- PROBLEM DETAILS -
When the line containing "Where should I click to: Click the printer" appears in the listing below, set it down along with each later line through the end, exactly as written, and nothing before it.

- SUPPLIED MATERIAL -
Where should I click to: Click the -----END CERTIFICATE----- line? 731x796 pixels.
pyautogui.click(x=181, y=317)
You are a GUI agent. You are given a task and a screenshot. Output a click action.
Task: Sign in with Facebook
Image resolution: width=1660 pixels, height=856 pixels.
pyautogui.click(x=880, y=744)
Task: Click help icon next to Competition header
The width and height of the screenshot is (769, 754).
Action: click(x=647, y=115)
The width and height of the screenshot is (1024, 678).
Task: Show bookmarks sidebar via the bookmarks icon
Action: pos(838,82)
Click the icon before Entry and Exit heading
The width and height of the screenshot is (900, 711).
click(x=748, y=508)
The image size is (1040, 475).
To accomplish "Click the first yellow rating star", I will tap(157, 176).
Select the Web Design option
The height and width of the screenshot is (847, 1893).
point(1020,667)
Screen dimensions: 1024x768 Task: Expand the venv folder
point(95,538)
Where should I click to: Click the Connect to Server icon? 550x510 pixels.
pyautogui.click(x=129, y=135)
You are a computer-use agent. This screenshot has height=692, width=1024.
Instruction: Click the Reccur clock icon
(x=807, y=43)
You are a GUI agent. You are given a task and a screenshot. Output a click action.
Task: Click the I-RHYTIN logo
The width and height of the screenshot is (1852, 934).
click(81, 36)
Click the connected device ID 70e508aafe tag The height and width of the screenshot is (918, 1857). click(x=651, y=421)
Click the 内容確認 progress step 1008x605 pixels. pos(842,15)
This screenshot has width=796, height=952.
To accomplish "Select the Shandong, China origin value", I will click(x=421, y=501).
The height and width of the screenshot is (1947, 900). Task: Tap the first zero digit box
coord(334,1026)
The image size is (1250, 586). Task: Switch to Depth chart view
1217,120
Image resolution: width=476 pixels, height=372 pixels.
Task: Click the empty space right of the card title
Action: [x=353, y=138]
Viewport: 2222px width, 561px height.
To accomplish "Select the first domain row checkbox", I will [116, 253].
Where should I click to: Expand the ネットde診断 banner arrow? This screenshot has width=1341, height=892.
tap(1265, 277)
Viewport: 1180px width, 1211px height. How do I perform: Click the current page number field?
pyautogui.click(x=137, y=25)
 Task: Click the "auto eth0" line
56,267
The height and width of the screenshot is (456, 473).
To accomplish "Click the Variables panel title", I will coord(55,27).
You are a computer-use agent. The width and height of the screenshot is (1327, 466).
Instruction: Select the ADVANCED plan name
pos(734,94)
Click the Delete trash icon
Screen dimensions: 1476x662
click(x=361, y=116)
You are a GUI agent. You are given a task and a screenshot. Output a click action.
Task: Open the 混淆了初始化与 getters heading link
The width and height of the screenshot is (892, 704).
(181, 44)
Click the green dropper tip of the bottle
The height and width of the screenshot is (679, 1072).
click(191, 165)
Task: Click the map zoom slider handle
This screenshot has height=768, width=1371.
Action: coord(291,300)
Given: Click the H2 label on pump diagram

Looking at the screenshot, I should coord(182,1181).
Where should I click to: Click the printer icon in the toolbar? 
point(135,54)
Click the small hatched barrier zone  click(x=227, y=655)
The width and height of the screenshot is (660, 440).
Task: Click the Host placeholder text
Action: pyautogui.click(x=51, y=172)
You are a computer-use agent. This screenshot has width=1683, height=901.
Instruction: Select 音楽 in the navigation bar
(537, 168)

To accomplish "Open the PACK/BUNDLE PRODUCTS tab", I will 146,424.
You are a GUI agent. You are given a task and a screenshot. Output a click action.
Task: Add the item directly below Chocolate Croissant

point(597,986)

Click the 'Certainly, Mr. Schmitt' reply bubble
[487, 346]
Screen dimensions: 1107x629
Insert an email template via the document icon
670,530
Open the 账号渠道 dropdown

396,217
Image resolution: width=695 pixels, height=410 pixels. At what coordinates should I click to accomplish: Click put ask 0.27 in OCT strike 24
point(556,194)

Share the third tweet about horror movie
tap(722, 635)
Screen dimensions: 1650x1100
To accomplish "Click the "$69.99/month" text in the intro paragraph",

- REPLY TO THE EXERCISE -
Where should I click to: Click the printer icon in the toolbar? 
point(135,54)
Click the small hatched barrier zone  click(x=227, y=655)
The width and height of the screenshot is (660, 440).
Task: Click the Host placeholder text
Action: pyautogui.click(x=51, y=172)
You are a computer-use agent. This screenshot has width=1683, height=901.
Instruction: Select 音楽 in the navigation bar
(537, 168)

To accomplish "Open the PACK/BUNDLE PRODUCTS tab", I will 146,424.
You are a GUI agent. You are given a task and a screenshot. Output a click action.
Task: Add the item directly below Chocolate Croissant

point(597,986)

Click the 'Certainly, Mr. Schmitt' reply bubble
[487, 346]
Screen dimensions: 1107x629
Insert an email template via the document icon
670,530
Open the 账号渠道 dropdown

396,217
Image resolution: width=695 pixels, height=410 pixels. At what coordinates should I click to accomplish: Click put ask 0.27 in OCT strike 24
point(556,194)

Share the third tweet about horror movie
tap(722, 635)
Screen dimensions: 1650x1100
To accomplish "Click the "$69.99/month" text in the intro paragraph",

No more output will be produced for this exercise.